The example of Rudin is showing that Bolzano-Weierstrass theorem is not true for
continuous functions in a closed interval with the topology of uniform convergence. For real numbers, the B-W theorem says that every bounded sequence of real numbers has a convergent subsequence.
Then, the analogous question in this case would be: has every uniformly bounded sequence of continuous functions in $[0,1]$ a uniformly convergent subsequence?

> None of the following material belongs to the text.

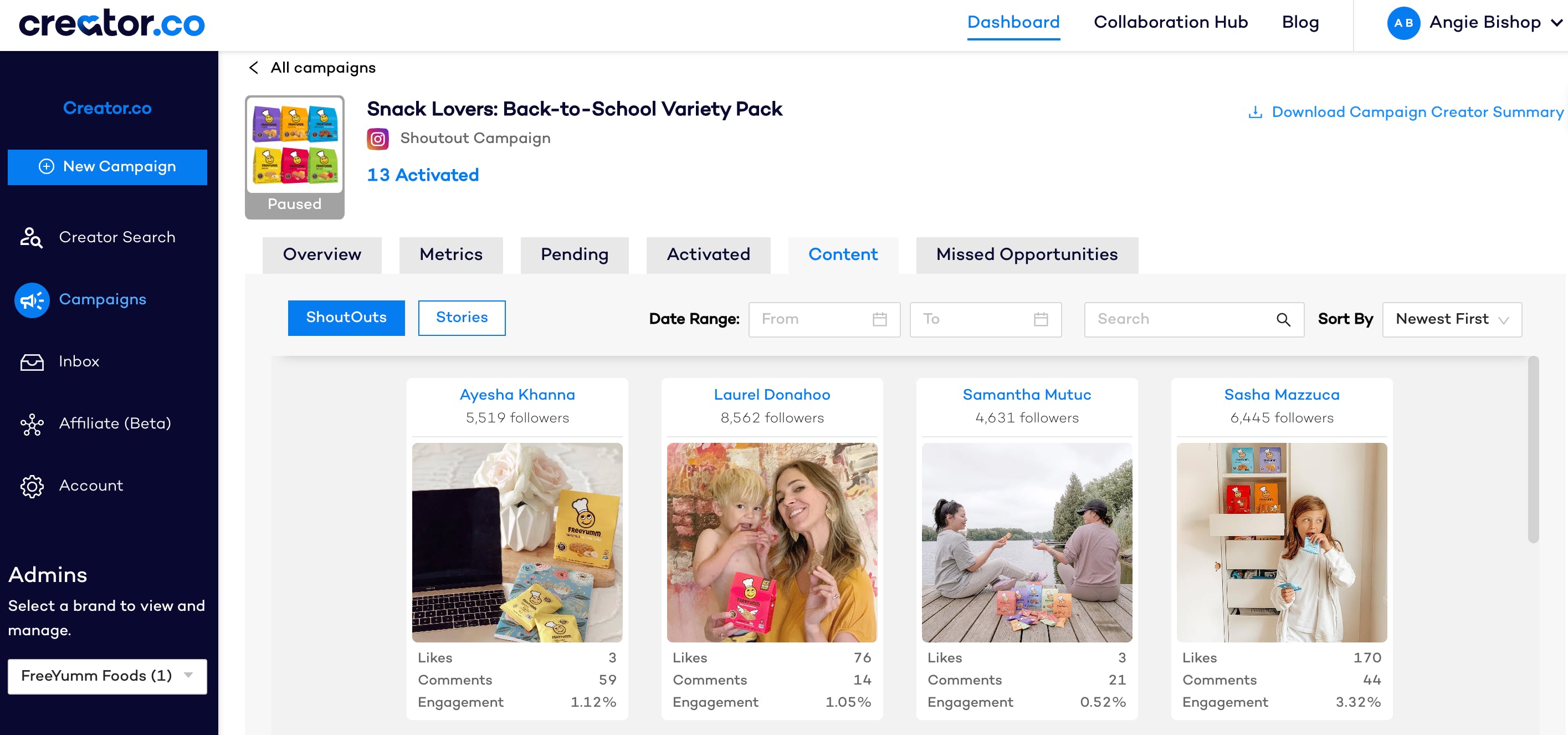Switch to ShoutOuts content view
This screenshot has height=735, width=1568.
(x=346, y=317)

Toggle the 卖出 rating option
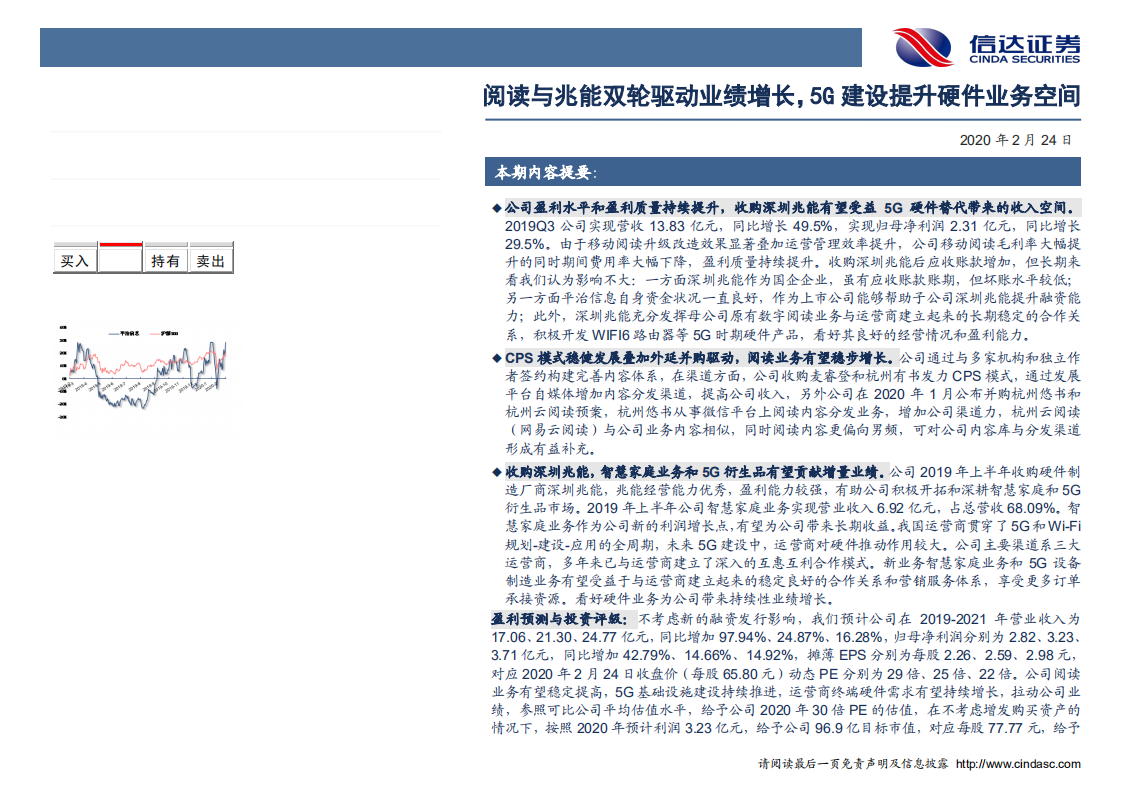click(211, 261)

And the answer is no. First, the sequence of the example is uniformly bounded by $1$ (it satisfies the hypothesis) but, there doesn't exist a subsequence $f_{n'}$ and a continuous function $f$ such that $$ \lim_{n' \rightarrow \infty} \sup_{x \in [0,1]} \vert f_{n'}(x) - f(x) \vert = 0 $$
If such a $f$ does exist, it must be $f \equiv 0$, the pointwise limit of the sequence, because, for every $x_0 \in [0,1]$, $$ 0 = \lim_{n' \rightarrow \infty} \vert f_{n'}(x_0) - 0\vert \leq \lim_{n' \rightarrow \infty} \sup_{x \in [0,1]} \vert f_{n'}(x) - f(x) \vert = 0 $$ However, $0$ is not a uniform limit for any subsequence, because $$ \sup_{x \in [0,1]} \vert f_{n}(x)\vert \geq f_n(1/n) = 1 > 0, $$ for all $n$, and this finishes the argument. The result that establishes a true analog for B-W theorem in this topology is Arzelà-Ascoli Theorem.